頭の悪い娘ではないのだと思う。状況から推測する力がある。ただ流されるだけの馬鹿かと思っていたがそういうわけではないのだ。見ていれば周りをよく観察し自分の置かれている状況を把握しようと努力しているのが分かる。言葉は通じていなくても前後の流れからそれが何を意味するかを正確に推測し行動する。王城にいる女たちより、よほど賢い。まだ少女だとは思えない賢さだ。
だからこそ怪しいとも思う。娘が着ていた服は質のいいものだった。丈の短いスカートに品があるとは思えないが、見たことのない形をしたそれに人の手が加わっていることはたしかだ。肌も艶やかで荒れた様子はない。身分の高い家の子だとは思えないのに、条件的には少なくとも地方領主以上の権力を持つ家の娘だ。そういう家の娘は幼い頃から夫となる男に尽くすよう育てられるからあれほど挑戦的に人に視線をやらないし、女に相応しくない教養も身につけていないものだ。けれど彼女の賢さは明らかにどこかで学んだものだった。
一体彼女は何者なのか。まるで掴めない人物像に眉を寄せた。
「シュウ、――――!」
町からの帰り道、森に入ったところ辺りで少女がオレの袖を引く。その腕にはしっかりとさっき買った服が抱き込まれている。

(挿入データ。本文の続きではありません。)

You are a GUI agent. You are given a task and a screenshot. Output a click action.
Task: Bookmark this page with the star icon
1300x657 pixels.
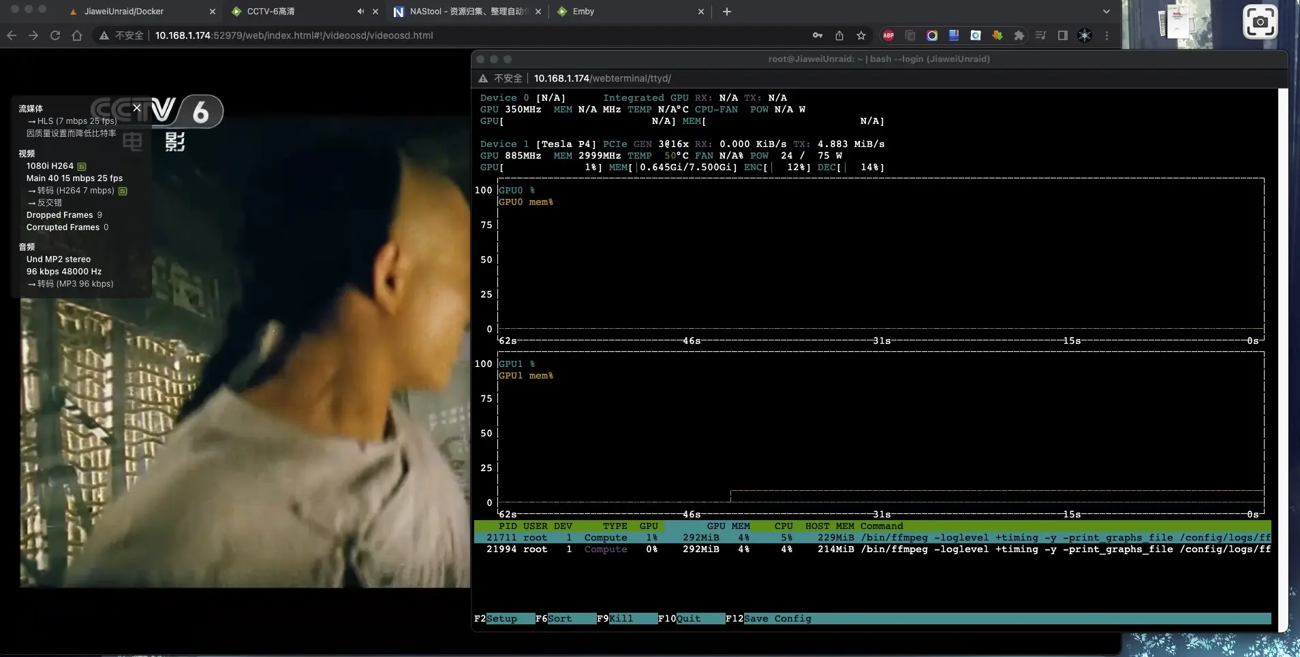pos(861,35)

それが服だと分かったときにも少女は嬉しそうに笑ってはっきりとお礼を口にした。
あれから、あれだけでは朝食には足りないだろうとソーサの肉を挟んだフェルディを買い与えたが口の周りをべたべたに汚しながら食べるのでオレがいちいち拭ってやらなければならなかった。おかしい、どうして親子みたいなやりとりをしているんだ。

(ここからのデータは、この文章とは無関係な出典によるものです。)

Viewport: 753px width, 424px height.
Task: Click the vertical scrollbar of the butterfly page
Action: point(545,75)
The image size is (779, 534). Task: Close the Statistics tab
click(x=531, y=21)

少女はオレの名前を断片的にしか覚えられなかったのか、オレを「シュウ」と呼ぶ。嫌なわけではないが、その親しげな様子にやはり戸惑う。
「シュウ、――!」
何か異国の言葉で叫んでいるが、何を言っているのか分からない。眉を寄せれば、少女は苛立ったように舌打ちして、次の瞬間顔色を変えて後ろを振り返った。オレもつられてそちらに視線を向け、
「……魔物か!」
腰にさがる剣に手を伸ばした。
フィヌラ・ガーレン。上級魔物ではないが、下級のガラシィよりよほど力がある。昨日は<女神>の月が満月に近かったこともあり、魔物は大人しくしているだろうと油断したのがいけなかったか。そうだ、カディアさまの崩御で知ったはずではないか。今月の<女神>の加護は薄い。魔物の活動を制限するものがない。
「シュウ!」
少女が叫ぶ。
視線を送れば泣きそうな顔でこちらを見る少女がいた。不安なのか、怖いのか。人とふれあうことの少ないオレにはその表情だけでは判断できないが、それでも大丈夫だと頷いてみせた。だが、少女は違うのだと首を振る。何か言いたげに口を開くが、どうオレに知らせればいいのか分からなかったのだろう。悔しそうに眉を歪めて口を閉じた。
「ヴーッ」
獰猛な牙を見せ唸るガーレン。怯まず正面から剣を構え、
「……なに?」
ようやく少女が恐怖する意味を知った。